むしろ夢の中であって欲しかった。いやマジで。
仕事に疲れた三十路男の見る夢としてはいささか痛々しい気もするが、そんな贅沢は言っていられない。誰にも言わずに墓まで持っていけば済むことだ。
「じゃあ俺、もう現実に戻らなきゃいけないんで」
「ちょちょちょ、ちょっと!」
颯爽と右手を挙げて現実に戻りかけた俺の右腕にダッコちゃんよろしく抱きついて抗議の声を上げる。
「何だよ?」
「何だよってことはないじゃないですか。せっかく呼ばれたから出てきたのに」
「呼んだ? 誰が!?」
「またまたぁ、とぼけちゃってぇ」
口元に手を当てて、むふふと含み笑いを漏らす。
可愛い、けどウザい。
「いや、何のことかサッパリわからんし」
「そんなこと言われましても、杉の木の前で鼻の下を擦ってから『ヘブチン』と三度唱える、これだけの手順を偶然行ったとでも言うんですか?」
あー……確かにへぶちんなんてくしゃみをするの、滅多に居ないだろうからなぁ。何というか、花粉症というだけで運が悪いと思っているのに、これ以上憂鬱になる原因を作らないで欲しいものだ。
「うん、それ偶然だから。じゃあそういうことで」
「ちょちょちょちょ、ちょっと待ってくださいってばぁ!」
今度は髪の毛を掴んで引っ張られる。やめろよ、うっかり抜けて生えてこなかったらどうするんだ。
「悪いけど呼んだつもりないから」
「そんなこと言わないでくださいよぉ。ここで何もせずに帰ったら、また先輩に冷ややかな目で見られちゃいますぅ」
「いや、そんなの我慢しろよ」
「駄目ですよぉ。ただでさえあんまりお客が取れなくて白い目で見られているんですから、時給を減らされないためにも離しません!」
時給って、おい。
まぁ色々とツッコミどころはあるけど、いつまでも髪を掴まれているのも気になるし、纏わりつかれても迷惑だ。

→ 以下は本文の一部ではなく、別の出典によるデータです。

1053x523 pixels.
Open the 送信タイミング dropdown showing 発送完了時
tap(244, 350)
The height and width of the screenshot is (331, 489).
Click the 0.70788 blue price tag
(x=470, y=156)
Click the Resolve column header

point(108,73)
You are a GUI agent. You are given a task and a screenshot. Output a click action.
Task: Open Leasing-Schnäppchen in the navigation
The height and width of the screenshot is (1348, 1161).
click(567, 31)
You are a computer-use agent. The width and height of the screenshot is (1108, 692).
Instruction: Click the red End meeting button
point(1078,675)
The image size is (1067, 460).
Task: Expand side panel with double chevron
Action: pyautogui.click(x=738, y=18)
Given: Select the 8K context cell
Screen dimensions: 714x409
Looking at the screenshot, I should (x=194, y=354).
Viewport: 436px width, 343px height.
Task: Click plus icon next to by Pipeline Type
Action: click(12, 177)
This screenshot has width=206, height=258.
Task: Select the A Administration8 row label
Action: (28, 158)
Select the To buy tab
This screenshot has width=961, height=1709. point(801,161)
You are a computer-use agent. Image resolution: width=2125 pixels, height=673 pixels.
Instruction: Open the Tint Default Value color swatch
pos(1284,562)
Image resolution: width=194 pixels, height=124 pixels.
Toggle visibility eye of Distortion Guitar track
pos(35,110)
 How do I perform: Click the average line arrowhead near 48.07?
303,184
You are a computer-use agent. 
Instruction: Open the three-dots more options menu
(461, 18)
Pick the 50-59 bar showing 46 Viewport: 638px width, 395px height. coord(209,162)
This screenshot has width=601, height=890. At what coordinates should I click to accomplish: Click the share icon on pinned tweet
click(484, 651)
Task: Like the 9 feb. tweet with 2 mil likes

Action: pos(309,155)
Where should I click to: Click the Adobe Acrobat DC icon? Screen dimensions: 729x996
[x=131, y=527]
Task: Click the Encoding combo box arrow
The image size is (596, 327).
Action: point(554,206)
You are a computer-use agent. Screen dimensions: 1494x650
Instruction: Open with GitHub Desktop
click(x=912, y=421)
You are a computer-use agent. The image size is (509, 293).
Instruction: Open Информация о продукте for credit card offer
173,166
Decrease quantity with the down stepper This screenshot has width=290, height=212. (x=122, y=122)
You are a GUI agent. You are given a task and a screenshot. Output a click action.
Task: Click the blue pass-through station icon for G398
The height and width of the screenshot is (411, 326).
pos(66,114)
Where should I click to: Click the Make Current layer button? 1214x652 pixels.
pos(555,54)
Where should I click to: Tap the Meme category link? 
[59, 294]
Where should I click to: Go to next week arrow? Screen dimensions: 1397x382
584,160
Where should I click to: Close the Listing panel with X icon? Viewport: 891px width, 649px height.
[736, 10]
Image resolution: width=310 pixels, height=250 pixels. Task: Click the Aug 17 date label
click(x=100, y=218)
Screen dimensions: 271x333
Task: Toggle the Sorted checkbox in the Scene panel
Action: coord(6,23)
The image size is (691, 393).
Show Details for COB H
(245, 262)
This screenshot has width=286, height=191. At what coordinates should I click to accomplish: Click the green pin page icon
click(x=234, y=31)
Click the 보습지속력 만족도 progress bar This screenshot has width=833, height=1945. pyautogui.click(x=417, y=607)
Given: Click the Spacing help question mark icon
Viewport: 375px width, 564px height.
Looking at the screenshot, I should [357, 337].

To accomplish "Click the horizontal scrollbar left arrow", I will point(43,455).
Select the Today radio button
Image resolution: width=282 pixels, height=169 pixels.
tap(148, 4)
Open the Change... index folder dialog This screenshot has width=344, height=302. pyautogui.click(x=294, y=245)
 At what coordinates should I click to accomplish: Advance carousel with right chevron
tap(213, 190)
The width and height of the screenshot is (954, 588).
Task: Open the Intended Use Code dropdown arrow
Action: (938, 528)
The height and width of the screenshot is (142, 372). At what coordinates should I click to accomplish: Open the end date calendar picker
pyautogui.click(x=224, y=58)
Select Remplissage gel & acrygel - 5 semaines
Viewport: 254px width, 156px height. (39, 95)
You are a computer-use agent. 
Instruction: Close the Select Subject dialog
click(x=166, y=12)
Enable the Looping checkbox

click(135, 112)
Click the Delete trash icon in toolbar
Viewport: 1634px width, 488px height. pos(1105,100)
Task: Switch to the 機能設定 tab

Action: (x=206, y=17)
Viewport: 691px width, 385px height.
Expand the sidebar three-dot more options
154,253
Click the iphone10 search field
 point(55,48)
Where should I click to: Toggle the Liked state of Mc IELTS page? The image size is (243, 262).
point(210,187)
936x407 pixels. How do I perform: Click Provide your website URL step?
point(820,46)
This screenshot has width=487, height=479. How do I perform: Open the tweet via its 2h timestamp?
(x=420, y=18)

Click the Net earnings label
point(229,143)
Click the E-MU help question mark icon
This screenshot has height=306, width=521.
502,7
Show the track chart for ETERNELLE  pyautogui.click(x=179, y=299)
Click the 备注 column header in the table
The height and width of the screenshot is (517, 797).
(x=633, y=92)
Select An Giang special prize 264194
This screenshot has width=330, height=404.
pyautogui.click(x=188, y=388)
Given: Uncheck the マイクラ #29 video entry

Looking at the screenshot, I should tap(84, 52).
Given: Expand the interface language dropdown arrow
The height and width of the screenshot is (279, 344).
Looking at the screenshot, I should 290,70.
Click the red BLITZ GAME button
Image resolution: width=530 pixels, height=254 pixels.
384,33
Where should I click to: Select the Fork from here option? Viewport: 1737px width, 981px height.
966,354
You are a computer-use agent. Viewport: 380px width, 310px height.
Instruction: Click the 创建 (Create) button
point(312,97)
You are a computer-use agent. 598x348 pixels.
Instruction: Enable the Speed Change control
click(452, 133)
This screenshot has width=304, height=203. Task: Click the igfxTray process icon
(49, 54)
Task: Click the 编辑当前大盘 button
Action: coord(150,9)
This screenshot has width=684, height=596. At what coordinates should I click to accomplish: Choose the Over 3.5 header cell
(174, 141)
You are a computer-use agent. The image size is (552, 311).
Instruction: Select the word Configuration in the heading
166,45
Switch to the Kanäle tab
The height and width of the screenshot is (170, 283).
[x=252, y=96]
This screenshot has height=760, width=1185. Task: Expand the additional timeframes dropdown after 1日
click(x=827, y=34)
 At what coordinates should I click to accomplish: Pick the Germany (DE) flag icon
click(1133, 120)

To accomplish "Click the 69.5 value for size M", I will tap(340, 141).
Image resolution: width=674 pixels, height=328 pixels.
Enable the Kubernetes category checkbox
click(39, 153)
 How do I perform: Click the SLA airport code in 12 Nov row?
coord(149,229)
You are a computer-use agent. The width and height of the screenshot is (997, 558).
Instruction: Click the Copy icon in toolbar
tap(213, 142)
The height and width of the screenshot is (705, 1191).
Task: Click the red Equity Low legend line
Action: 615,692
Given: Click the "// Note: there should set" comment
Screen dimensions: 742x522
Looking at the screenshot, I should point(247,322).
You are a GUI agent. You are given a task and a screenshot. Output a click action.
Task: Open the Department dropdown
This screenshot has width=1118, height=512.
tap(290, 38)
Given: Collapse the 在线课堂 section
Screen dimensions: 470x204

「わかったわかった。話くらい聞いてやるから手を離せ」
「……ダッシュで逃げたりしないですよね?」
案外鋭いな、こいつ。
「しないって。で、何の用なんだ? 言っておくが、金も魂もやらんからな」
「いりませんよ、魂なんて。死神じゃないんですから」
金は欲しいらしい。
妖精が金貰って、一体何に使うのだろうか。
「じゃあ何だよ?」
「もちろん、妖精が呪文契約で呼び出されたらすることは決まってるじゃないですか。何でも三つ、貴方のお願いを聞いて差し上げます」
随分と気前の良い話だ。もちろん、ここで手放しにヤッホーと小躍りして浮かれるほど俺は子供じゃない。
「そんなこと言って、どうせ条件があるんだろ?」
「疑り深いですね。その割には嬉しそうに小躍りしてますけど」
ちっ、自分の正直さが恨めしいぜ。
「とはいえ仰る通りです。何でもと言いましたが、妖精の世界にも縄張りといいますか、力の及ぶ範囲というのが存在します。つまり、私の専門外のお願いは聞けないってことですね」
「よし、じゃあとりあえず大金持ちにしてくれ」
「話を聞いてませんね?」
「いいから金持ちだ!」
こちらの一喝に臆することなく、少しだけ離れてヒラヒラと舞ってから、やれやれとばかりに頭を振って小さな人差し指を左右に揺らす。
「だーかーらー、専門外なお願いは却下ですって。そもそもですね、私が杖を一振りして金持ちになれるんだったら、当の本人である私が時給貰って働いてるワケないじゃないですか」
「むむむ……」
確かにその通りだ。だがしかし、常識からあまりに掛け離れている妖精にそんな現実的な正論を言われると、何だか釈然としない。
「じゃあ寿命だ。不老不死にしろとは言わない。あと二百年生きたい」
「さっさと死んでください」
満面の笑顔で言われたぁ!
しかしどうしてだろう。あまり悔しくない。むしろこう、ちょっとドキッとしてしまった。これはひょっとすると俺ってマゾ……いやちょっと待て。結論を急ぐな。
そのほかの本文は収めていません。